## Problem to solve
Go through the material below line by line and count those containing "coordinates". Write the count and nothing more.

[Available data — start]

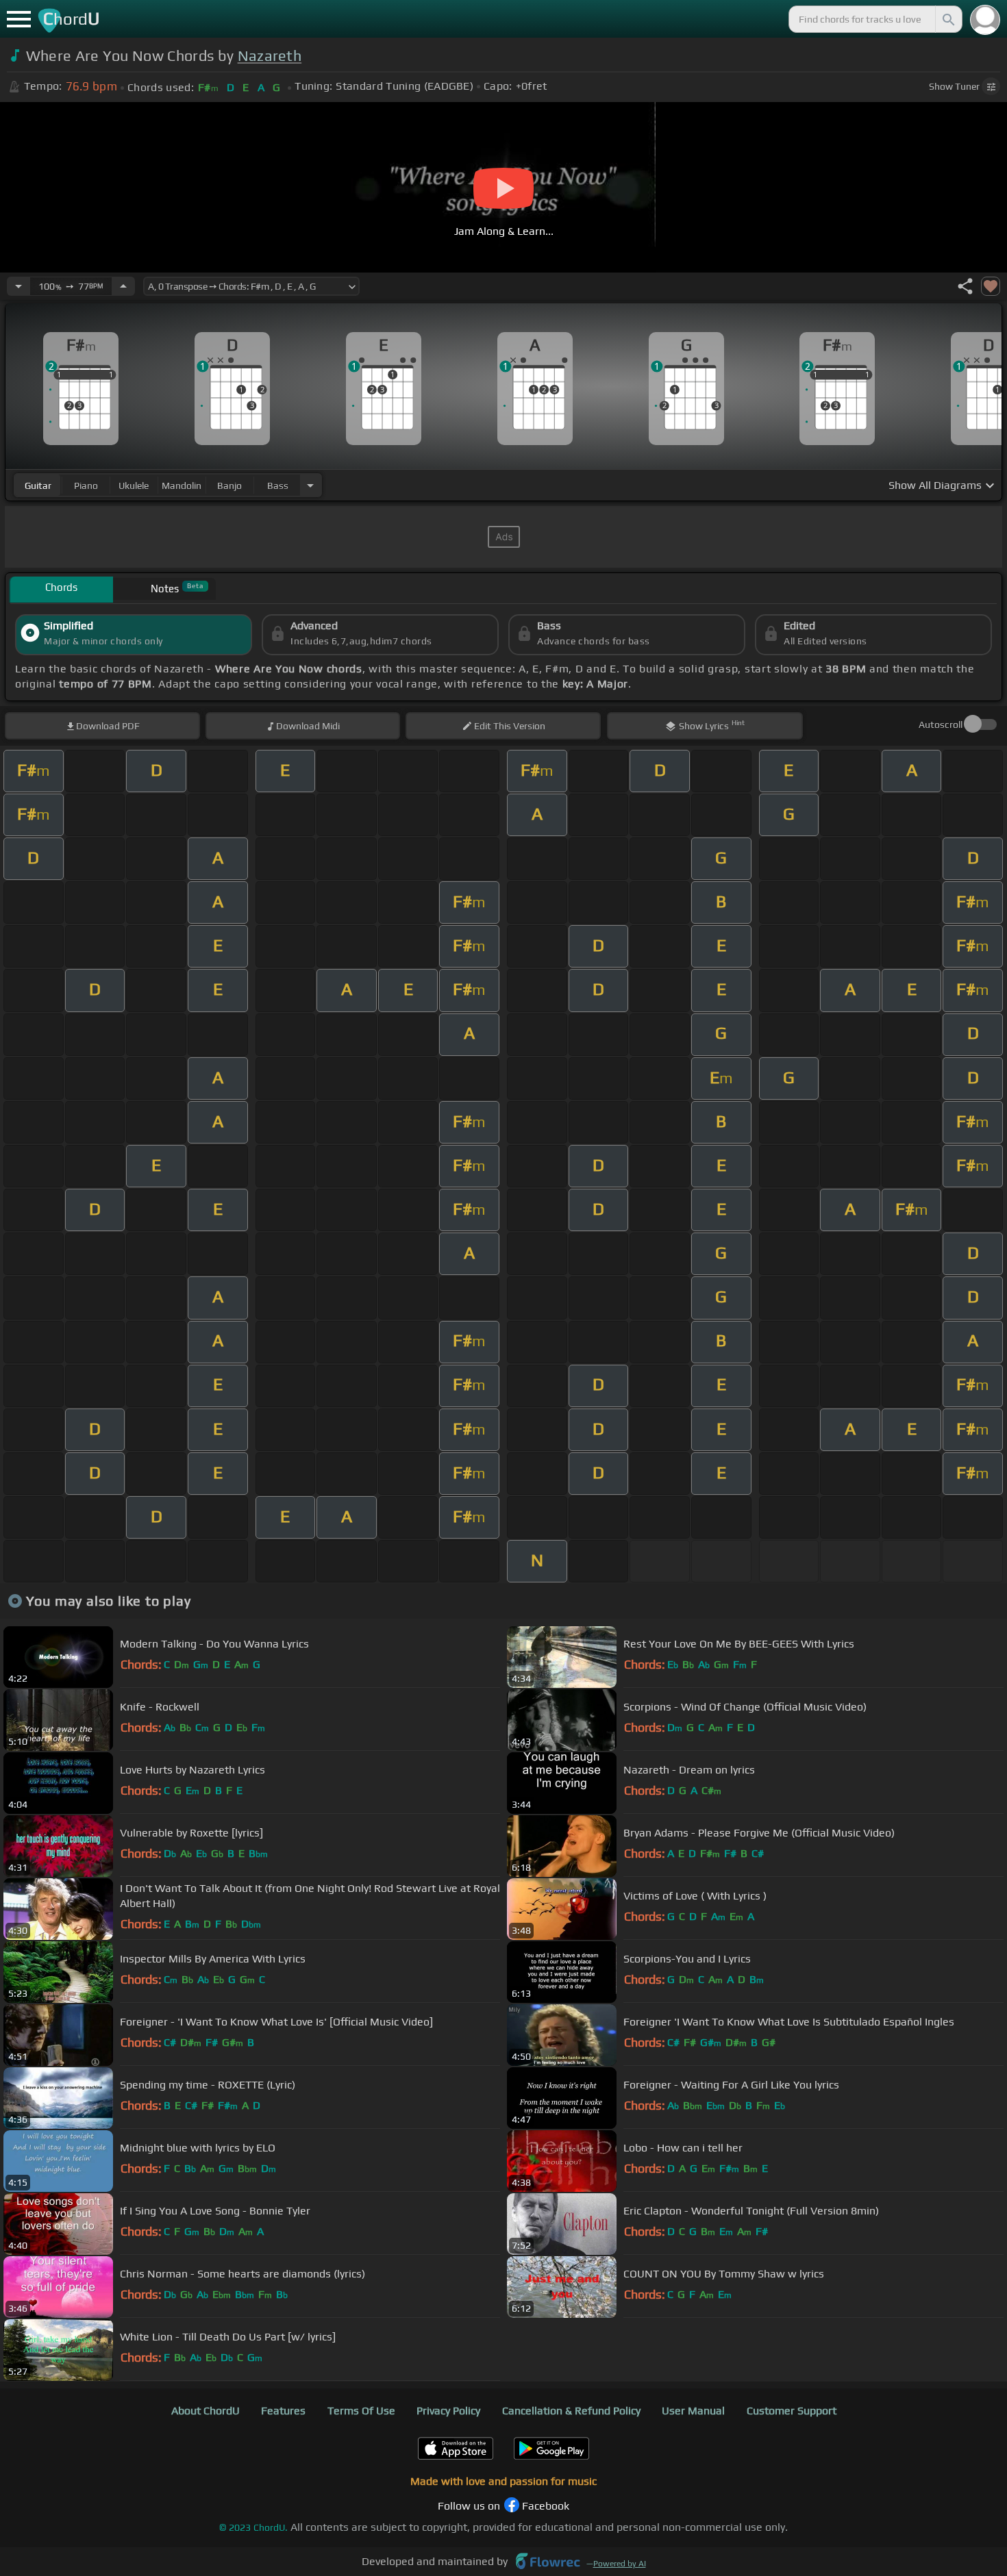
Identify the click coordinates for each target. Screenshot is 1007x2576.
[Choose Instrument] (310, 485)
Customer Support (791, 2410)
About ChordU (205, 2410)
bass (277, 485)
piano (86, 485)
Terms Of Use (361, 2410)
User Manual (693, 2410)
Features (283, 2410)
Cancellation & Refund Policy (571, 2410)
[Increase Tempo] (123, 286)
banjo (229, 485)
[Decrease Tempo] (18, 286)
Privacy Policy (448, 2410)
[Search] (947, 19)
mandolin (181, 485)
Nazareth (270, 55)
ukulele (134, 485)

[Available data — finish]
[Available data — start]

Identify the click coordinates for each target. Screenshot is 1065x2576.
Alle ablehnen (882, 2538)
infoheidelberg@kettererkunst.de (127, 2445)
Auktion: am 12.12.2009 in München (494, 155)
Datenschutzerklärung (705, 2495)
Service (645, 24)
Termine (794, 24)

[Available data — finish]

## Solution
2